Vos options en cas d'inexécution :
- Exiger l'exécution forcée de l'obligation en envoyant une mise en demeure d’exécuter le contrat sous un délais précis et raisonnable, puis, en l’absence d’exécution, en saisissant un juge pour obtenir un titre exécutoire.
- Suspendre votre paiement tant que le professionnel n'exécute pas (exception d'inexécution).
- Obtenir une réduction du prix proportionnée à la partie non exécutée.
- Vous pouvez aussi après une mise en demeure restée sans effet, annuler le contrat et obtenir le remboursement.
- Demander des dommages-intérêts pour le préjudice subi, sur preuve.
Modification unilatérale : le professionnel ne peut pas changer seul les conditions convenues au contrat. Une clause l'y autorisant de façon déséquilibrée peut être abusive et ne peut pas vous être opposée.
Pour en savoir +, consultez la fiche pratique de la DGCCRF sur (Ouvre une nouvelle fenêtre) les litiges de consommation.
Ce que vous pouvez faire
- Rassemblez le contrat / devis, les CGV, la preuve de paiement et les échanges qui peuvent être déterminants.

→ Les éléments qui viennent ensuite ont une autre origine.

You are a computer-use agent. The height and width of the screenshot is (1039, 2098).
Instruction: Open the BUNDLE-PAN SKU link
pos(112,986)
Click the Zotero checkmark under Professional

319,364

- Adressez une mise en demeure écrite (recommandée) précisant ce que vous exigez (exécution, mise en conformité, remboursement) et un délai raisonnable.
- Si elle reste sans effet : notifiez la résolution du contrat et exigez le remboursement ; le cas échéant, invoquez l'exception d'inexécution pour suspendre votre paiement.
- En cas d'échec : saisissez gratuitement le médiateur de la consommation désigné par le professionnel (coordonnées dans le contrat, les CGV ou sur son site — l'absence de médiateur désigné est en soi un manquement à signaler) ou, à défaut, un conciliateur de justice (conciliateurs.fr ou votre mairie). Cette étape amiable est obligatoire avant de saisir le tribunal pour les litiges de 5 000 € au plus (hors crédit à la consommation et crédit immobilier), et conseillée au-delà.
- En dernier recours : saisissez le tribunal judiciaire (annuaires.justice.gouv.fr) avec un dossier complet (contrat, devis, factures, courriers, échanges). P
- our vous faire accompagner : permanences d'accès au droit, numéro unique 3039, associations de consommateurs, votre protection juridique, ou un avocat (non obligatoire pour les litiges de moins de 10 000 €). Sous conditions de ressources, l'aide juridictionnelle peut prendre en charge tout ou partie des frais.